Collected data
*-*-*
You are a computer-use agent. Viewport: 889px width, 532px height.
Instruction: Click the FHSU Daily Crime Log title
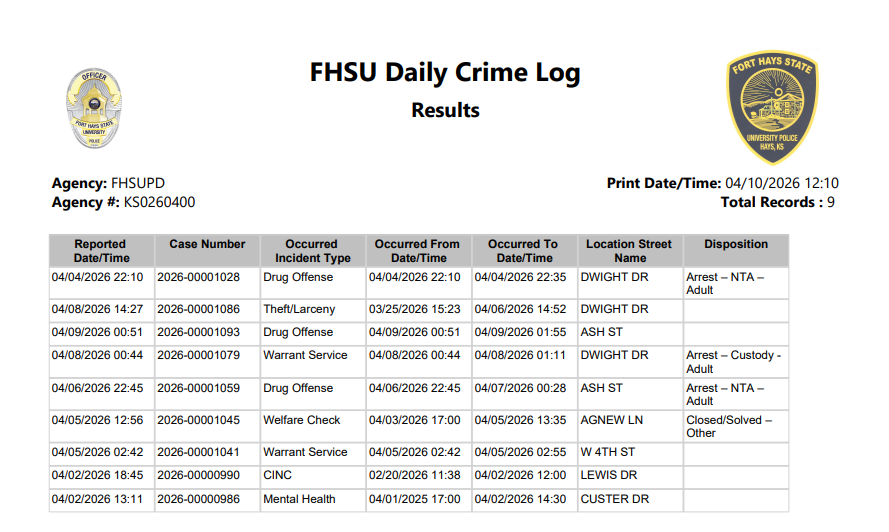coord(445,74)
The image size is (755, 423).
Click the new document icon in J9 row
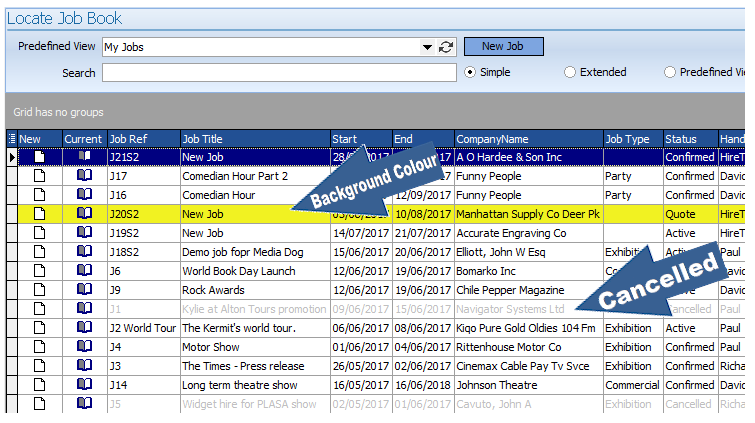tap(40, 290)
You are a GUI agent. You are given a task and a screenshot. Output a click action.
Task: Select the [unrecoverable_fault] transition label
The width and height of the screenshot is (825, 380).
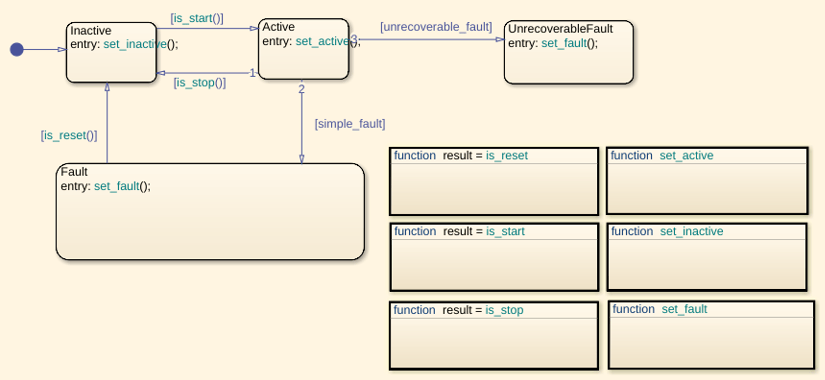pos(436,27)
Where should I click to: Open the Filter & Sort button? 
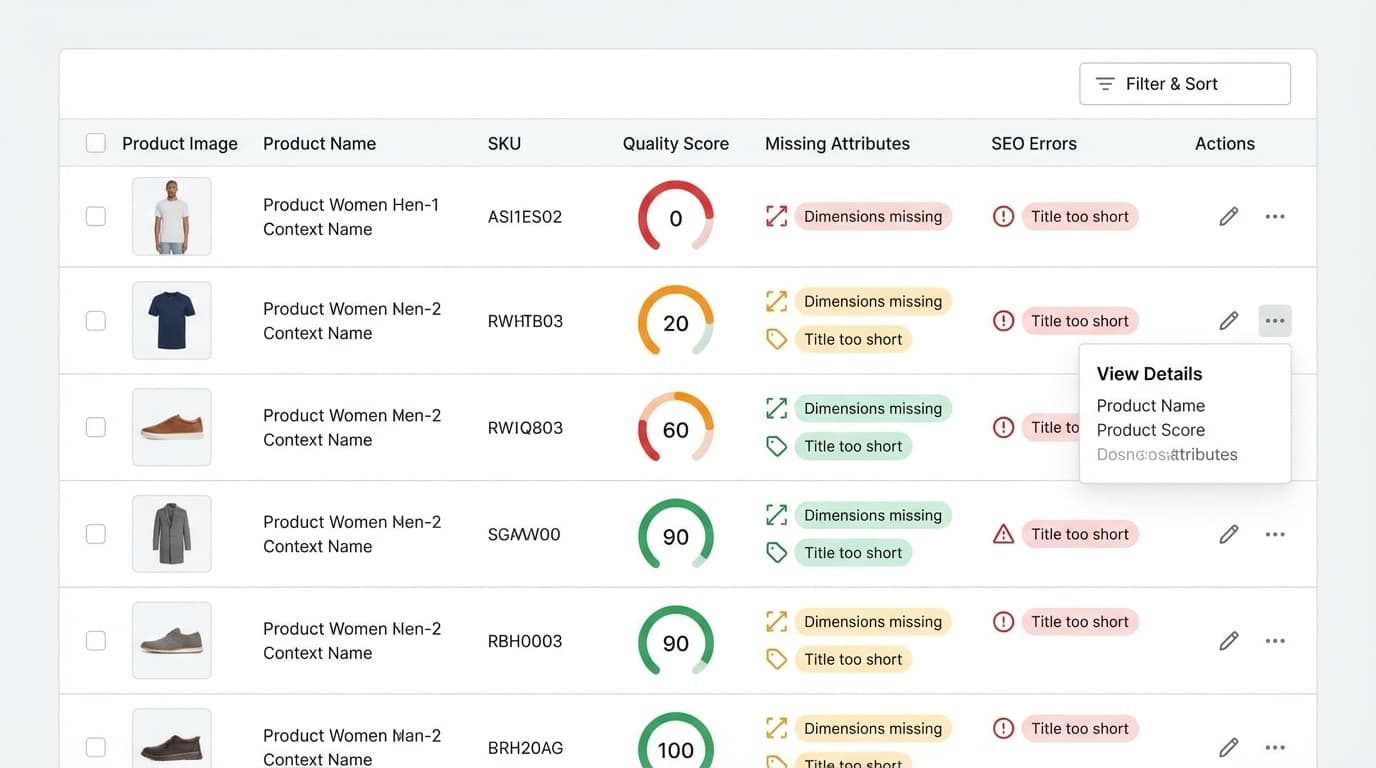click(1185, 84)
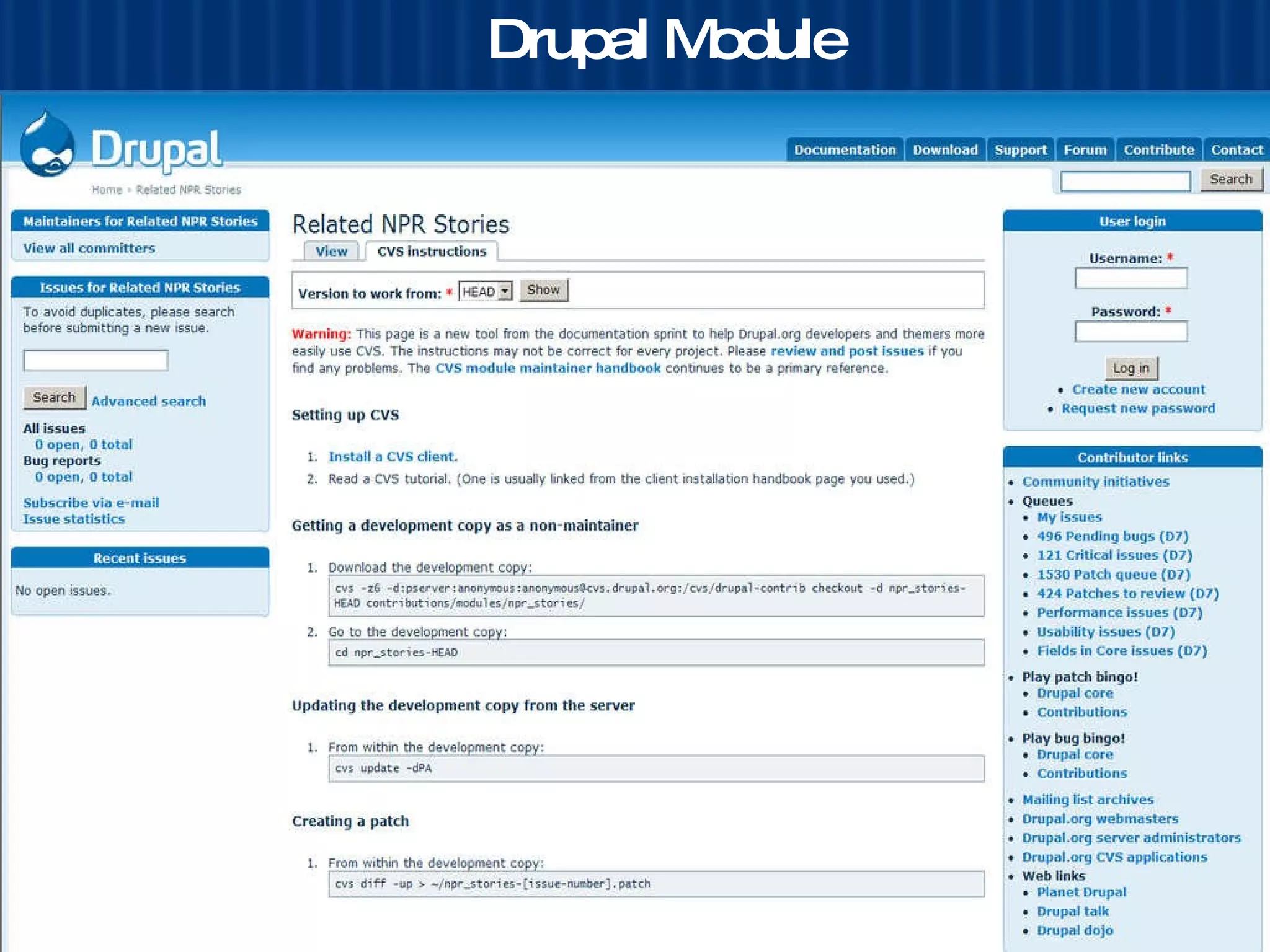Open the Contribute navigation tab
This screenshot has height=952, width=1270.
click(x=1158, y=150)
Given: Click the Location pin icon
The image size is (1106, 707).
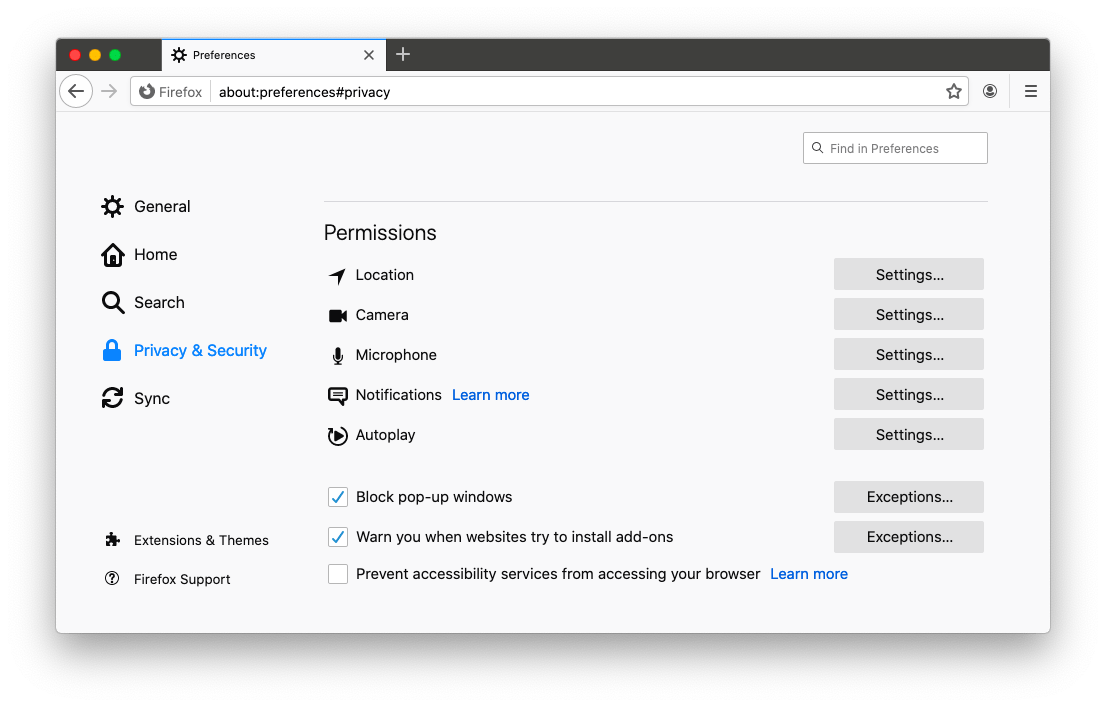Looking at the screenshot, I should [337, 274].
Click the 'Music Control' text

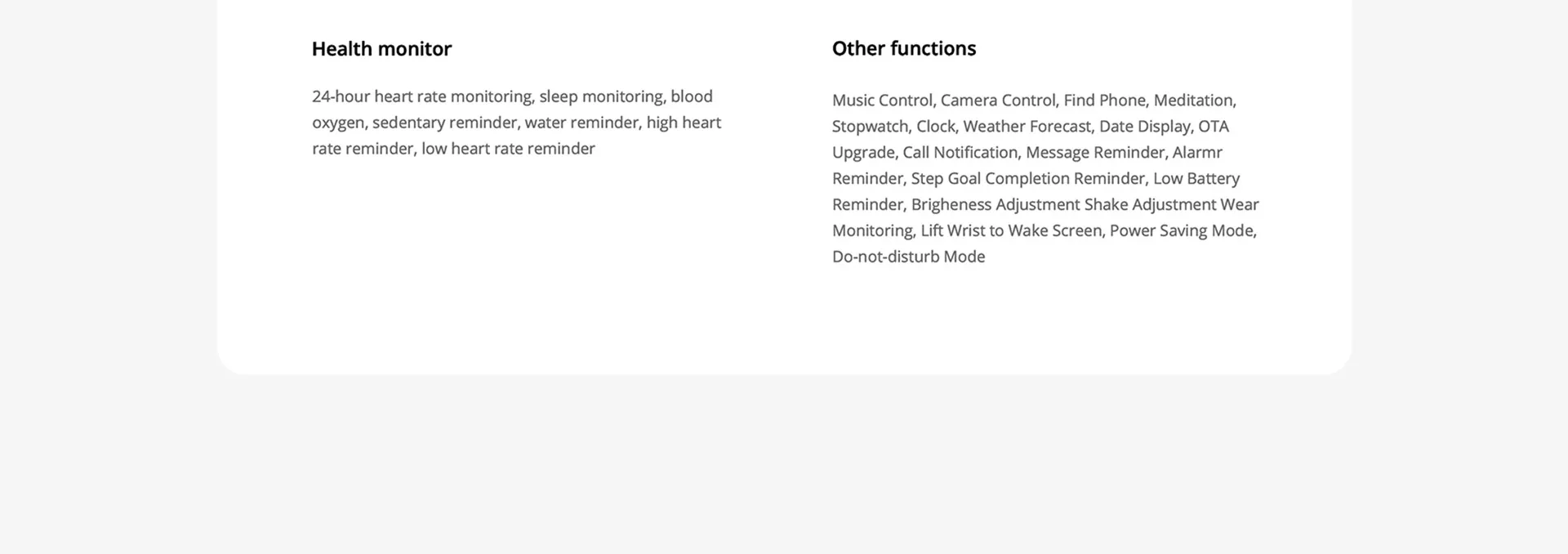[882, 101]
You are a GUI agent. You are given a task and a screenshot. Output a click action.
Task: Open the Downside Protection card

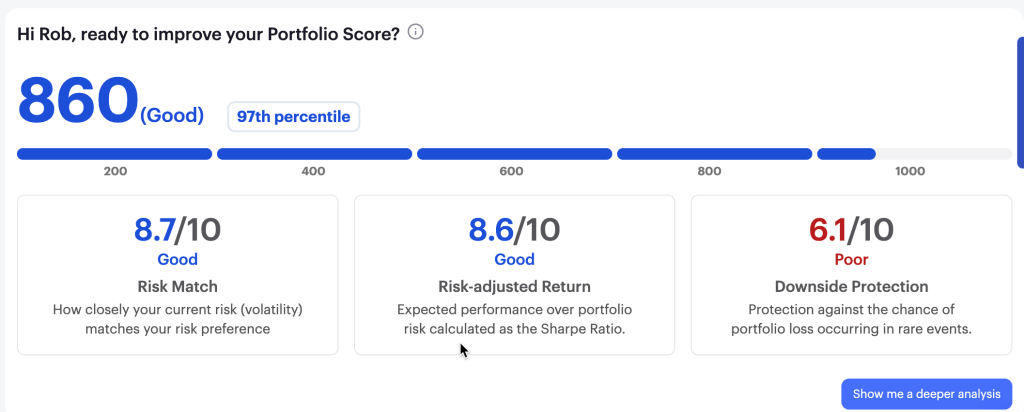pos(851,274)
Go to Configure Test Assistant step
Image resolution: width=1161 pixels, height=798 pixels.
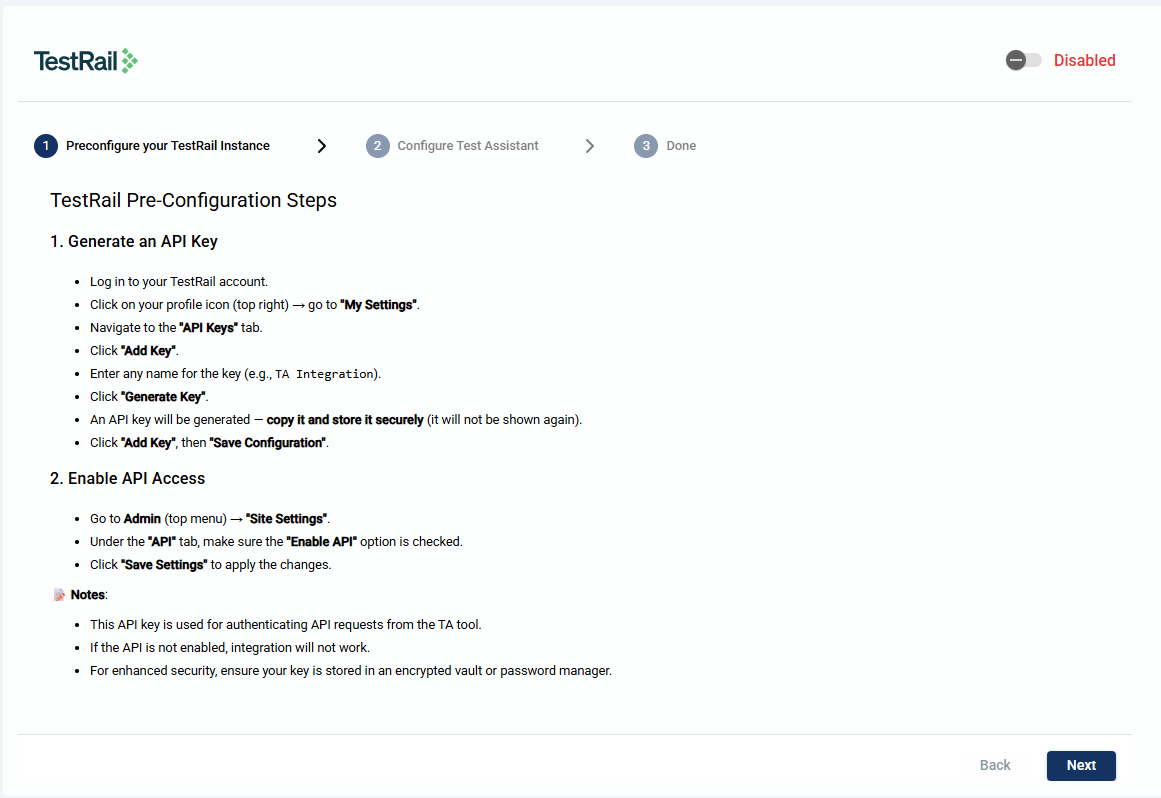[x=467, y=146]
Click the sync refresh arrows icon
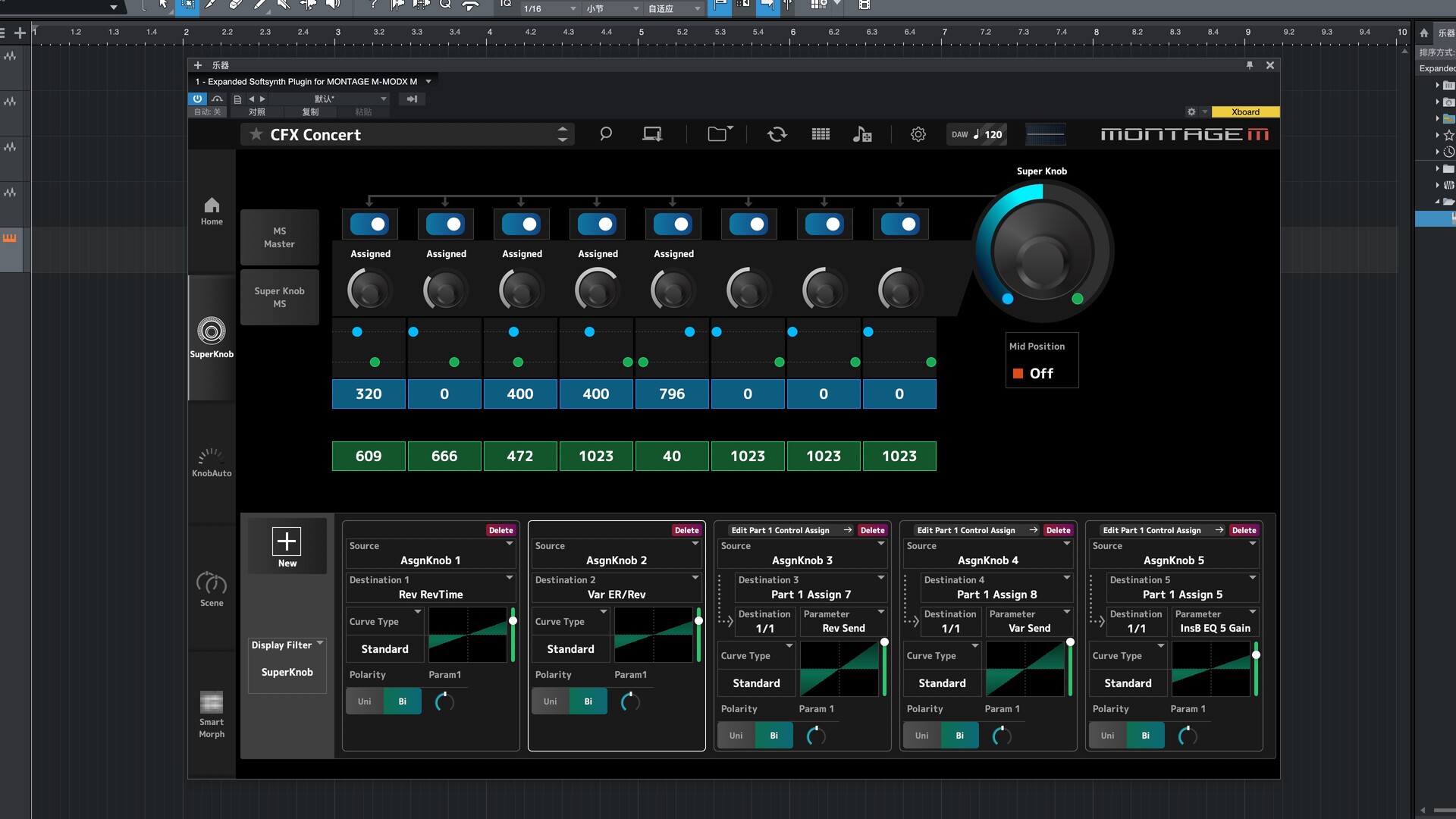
*-*-*
** Task **
Rewrite the items above as a JSON list of strings with one string per line, skipping blank lines and leaving out the pictures.

** Exercise output **
[
  "You are a computer-use agent. Viewport: 889px width, 532px height.",
  "Instruction: Click the FHSU Daily Crime Log title",
  "coord(445,74)",
  "The image size is (755, 423).",
  "Click the new document icon in J9 row",
  "tap(40, 290)",
  "You are a GUI agent. You are given a task and a screenshot. Output a click action.",
  "Task: Select the [unrecoverable_fault] transition label",
  "The width and height of the screenshot is (825, 380).",
  "pos(436,27)",
  "Where should I click to: Open the Filter & Sort button? ",
  "click(1185, 84)",
  "Open the Contribute navigation tab",
  "This screenshot has height=952, width=1270.",
  "click(x=1158, y=150)",
  "Given: Click the Location pin icon",
  "The image size is (1106, 707).",
  "Looking at the screenshot, I should [337, 274].",
  "Click the 'Music Control' text",
  "[882, 101]",
  "You are a GUI agent. You are given a task and a screenshot. Output a click action.",
  "Task: Open the Downside Protection card",
  "pos(851,274)",
  "Go to Configure Test Assistant step",
  "Image resolution: width=1161 pixels, height=798 pixels.",
  "[x=467, y=146]",
  "Click the sync refresh arrows icon"
]